ASIA-PACIFIC: The yields on 10-year JGBs ticked down a bit as the yen recovered some of its lost value against the US dollar and market participants likely reflected on the soft US inflation data and its implication for Fed and BoJ’s next moves. It is expected that the BoJ likely intervened in the FX markets to support its currency, but this is yet to be officially confirmed. Stocks advanced on the week, with the Nikkei 225 gaining 0.68% and the TOPIX rising 0.63%. In China, both the Shanghai Composite and the CSI 300 rose this week, as the yuan appreciated against the dollar and export data showed better results for June than expected. However, imports declined, reflecting a weakness in domestic demand, and inflation was positive but slower than expected.

BITCOIN: The largest crypto mostly remained in a range of around $57k-$59k this week. There was a report by Glassnode, highlighting that the recent drop in BTC was instrumental in driving some of the biggest losses for short-term holders since the bear market of 2022. It was also revealed this week that the official BTC account of the German government sold off all of its holdings (50,000 Bitcoin), acquired largely as a result of asset seizures. This likely played a major role in keeping the price of BTC below the $60k mark.

policy rate overview

The Bank of Korea kept its key interest rate unchanged at 3.5% for the 12th consecutive meeting, as expected. The decision was unanimous but the outlook for future rate moves diverges. A few members seem ready to support the first cut in the next 3 months. The country’s headline inflation slowed to an 11-month low of 2.4% in June and the economy has clearly slowed down. Despite some signs of financial stress in the system, the central bank is unlikely to rush with rate cuts and is dependent on the Fed’s policy pivot. The BOK expects South Korea’s economy to grow 2.5% this year, with inflation forecast to average 2.6%; it expects economic growth to slow to 2.1% in 2025, with inflation likely to ease to 2.1% as well.

highlights from Germany

Trade balance conceals economic weakness
German international trade balance expanded more than expected in May as both exports and imports declined, the latter outpacing the former. The numbers: trade balance up 12.2% MoM; imports down 6.6% MoM, exports down 3.6% MoM.
Region-wise, the exports to all major trade partners (the rest of the EU, the US, China and the UK) dropped. Imports declined from other EU countries and the UK, but increased from the US and China. Overall, these developments are another confirmation of the persistent weaknesses in both the German economy itself and foreign demand for German exports.

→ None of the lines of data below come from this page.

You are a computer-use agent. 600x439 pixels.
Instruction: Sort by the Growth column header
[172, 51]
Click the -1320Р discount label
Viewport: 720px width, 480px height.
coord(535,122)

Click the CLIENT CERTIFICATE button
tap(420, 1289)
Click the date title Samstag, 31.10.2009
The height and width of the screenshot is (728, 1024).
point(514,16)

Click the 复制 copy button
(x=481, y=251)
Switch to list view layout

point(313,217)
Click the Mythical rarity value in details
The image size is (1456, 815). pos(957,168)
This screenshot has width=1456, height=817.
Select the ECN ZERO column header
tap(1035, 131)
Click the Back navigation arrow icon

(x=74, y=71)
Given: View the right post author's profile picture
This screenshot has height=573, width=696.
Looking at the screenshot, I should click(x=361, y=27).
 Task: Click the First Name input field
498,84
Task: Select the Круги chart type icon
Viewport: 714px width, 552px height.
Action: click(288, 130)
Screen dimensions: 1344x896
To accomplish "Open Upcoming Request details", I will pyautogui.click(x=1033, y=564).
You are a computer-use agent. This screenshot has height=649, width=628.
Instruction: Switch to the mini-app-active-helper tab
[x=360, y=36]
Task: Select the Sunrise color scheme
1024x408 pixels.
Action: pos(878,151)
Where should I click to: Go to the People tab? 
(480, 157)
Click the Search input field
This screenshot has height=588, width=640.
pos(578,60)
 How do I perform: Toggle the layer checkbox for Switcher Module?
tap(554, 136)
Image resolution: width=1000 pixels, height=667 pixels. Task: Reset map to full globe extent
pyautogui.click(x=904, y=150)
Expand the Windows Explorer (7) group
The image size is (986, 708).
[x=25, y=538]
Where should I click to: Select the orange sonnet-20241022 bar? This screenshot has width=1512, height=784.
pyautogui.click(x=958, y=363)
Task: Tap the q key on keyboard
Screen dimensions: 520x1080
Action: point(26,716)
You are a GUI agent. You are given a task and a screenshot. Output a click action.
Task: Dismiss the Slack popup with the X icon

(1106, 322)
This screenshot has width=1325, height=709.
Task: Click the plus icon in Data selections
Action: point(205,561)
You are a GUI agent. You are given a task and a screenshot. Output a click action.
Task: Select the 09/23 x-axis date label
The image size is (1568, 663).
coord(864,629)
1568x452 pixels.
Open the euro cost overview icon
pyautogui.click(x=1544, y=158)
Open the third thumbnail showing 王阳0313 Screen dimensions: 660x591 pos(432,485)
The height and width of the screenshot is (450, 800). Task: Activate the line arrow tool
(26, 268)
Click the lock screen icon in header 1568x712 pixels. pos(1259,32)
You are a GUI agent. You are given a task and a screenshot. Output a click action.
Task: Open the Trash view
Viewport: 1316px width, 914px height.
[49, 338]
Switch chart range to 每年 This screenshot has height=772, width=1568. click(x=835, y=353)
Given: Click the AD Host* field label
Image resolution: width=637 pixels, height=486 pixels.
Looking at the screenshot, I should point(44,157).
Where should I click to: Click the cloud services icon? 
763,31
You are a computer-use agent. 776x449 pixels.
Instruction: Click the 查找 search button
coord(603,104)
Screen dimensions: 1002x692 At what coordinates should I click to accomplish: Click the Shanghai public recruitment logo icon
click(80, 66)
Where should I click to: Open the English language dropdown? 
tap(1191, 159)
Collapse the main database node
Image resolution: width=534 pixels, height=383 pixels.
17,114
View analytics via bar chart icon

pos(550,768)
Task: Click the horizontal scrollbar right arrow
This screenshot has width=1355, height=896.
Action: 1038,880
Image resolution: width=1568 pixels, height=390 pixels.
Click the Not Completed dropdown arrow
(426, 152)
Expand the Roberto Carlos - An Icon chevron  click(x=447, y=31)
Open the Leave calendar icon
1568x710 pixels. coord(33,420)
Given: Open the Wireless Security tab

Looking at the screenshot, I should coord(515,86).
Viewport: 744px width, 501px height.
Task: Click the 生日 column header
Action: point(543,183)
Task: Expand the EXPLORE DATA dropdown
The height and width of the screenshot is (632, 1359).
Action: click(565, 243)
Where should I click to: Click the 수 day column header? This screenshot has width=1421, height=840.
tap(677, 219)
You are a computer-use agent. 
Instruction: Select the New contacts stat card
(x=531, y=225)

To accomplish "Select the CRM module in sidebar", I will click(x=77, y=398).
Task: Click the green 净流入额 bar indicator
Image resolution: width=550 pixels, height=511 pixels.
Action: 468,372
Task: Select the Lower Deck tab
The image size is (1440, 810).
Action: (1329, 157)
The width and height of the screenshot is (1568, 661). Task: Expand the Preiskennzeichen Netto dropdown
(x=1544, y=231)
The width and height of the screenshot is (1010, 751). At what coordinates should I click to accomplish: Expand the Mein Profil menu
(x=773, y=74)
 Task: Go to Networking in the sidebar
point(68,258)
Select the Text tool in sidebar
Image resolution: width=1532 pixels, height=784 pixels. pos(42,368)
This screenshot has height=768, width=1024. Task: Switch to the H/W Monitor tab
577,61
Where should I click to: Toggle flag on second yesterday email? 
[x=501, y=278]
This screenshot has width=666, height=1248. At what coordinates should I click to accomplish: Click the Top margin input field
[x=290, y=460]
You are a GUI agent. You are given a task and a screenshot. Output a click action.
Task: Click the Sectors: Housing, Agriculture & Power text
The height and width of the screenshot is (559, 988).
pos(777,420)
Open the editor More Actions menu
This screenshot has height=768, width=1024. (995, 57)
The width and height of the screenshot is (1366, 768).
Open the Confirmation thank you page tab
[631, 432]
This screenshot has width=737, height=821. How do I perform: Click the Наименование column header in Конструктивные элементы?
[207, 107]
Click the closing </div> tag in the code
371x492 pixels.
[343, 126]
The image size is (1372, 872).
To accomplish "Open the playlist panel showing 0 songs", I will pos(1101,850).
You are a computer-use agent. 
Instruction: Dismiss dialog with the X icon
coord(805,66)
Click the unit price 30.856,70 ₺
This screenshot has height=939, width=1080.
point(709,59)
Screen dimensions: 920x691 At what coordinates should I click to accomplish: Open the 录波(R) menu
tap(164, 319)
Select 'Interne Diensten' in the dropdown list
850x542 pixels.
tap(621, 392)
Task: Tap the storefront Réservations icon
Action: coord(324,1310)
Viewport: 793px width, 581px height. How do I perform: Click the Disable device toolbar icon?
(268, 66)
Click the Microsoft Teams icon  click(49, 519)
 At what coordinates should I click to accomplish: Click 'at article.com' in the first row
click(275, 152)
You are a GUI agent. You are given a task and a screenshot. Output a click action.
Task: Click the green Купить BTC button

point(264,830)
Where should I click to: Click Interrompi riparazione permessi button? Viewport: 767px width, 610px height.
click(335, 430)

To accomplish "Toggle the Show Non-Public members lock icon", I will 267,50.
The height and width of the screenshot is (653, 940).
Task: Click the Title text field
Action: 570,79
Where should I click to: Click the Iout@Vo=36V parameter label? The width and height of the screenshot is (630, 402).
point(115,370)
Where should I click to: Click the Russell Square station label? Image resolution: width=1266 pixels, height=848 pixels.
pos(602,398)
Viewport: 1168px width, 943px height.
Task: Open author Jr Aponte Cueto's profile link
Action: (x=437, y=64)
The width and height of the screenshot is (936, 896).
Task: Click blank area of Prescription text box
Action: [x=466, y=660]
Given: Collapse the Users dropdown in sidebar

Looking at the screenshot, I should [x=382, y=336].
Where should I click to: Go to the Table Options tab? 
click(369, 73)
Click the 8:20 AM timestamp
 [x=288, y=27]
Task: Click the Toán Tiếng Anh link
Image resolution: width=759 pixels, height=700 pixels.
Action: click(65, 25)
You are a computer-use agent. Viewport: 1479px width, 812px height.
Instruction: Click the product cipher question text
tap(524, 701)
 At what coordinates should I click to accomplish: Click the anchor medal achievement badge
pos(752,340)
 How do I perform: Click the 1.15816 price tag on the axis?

Insolvencies keep rising more than expected
Preliminary data show that regular corporate insolvencies filed in Germany rose by 6.3% in June. Final data for April indicate that the number was 33.5% higher than April 2023, while consumer bankruptcies were 27.9% higher.
Significantly more large companies got into financial difficulties in H1-2024 compared to H1-2023, with real estate companies, auto suppliers and mechanical engineering companies being particularly severely hit. 162 companies with a turnover of more than €10m got into financial difficulties so far this year – an increase of 41% compared to the same period last year. Meaning the number of insolvencies has gone up much more than the 30% increase that restructuring experts had already expected at the start of the year. Of the 279 companies examined that had to file for bankruptcy in 2023, only 35% could be saved by the end of H1-2024 – through a sale to an investor or because creditors agreed to an insolvency plan.

Expectations paint a mixed picture
The average 12m inflation expectations of German households stayed above the 3% mark again in June. The 12m value is 3.2%, the expectation for 3y ahead increased to 3.7%, while the one for 5y ahead declined to 3.6%. 38% of individuals expect inflation to rise within the next year, 44% expect no change, 18% expect a decline. Expectations for real estate price developments over the next 12 months rose again slightly in June to 4.3%. Expectations for rents, credit card interest rates and savings interest rates all declined.

highlights from Europe

Increasing services production
Production in the service sector went up 1.1% MoM in both the euro area and the EU in April. On an annual basis, the increase was 4.8% in the euro area and 4.2% in the EU. Across service categories, the monthly increase was across the board except for accommodation and food services, while the annual increase was driven by all categories except for real estate activities at EA level and accommodation and food service at both EA and EU levels. The highest monthly increases were recorded in Croatia, Greece and France. The largest decreases were observed in Malta, Romania and Finland. The highest annual increases were recorded in Luxembourg, Malta and Lithuania, while the highest decreases were in Romania, Denmark and Hungary.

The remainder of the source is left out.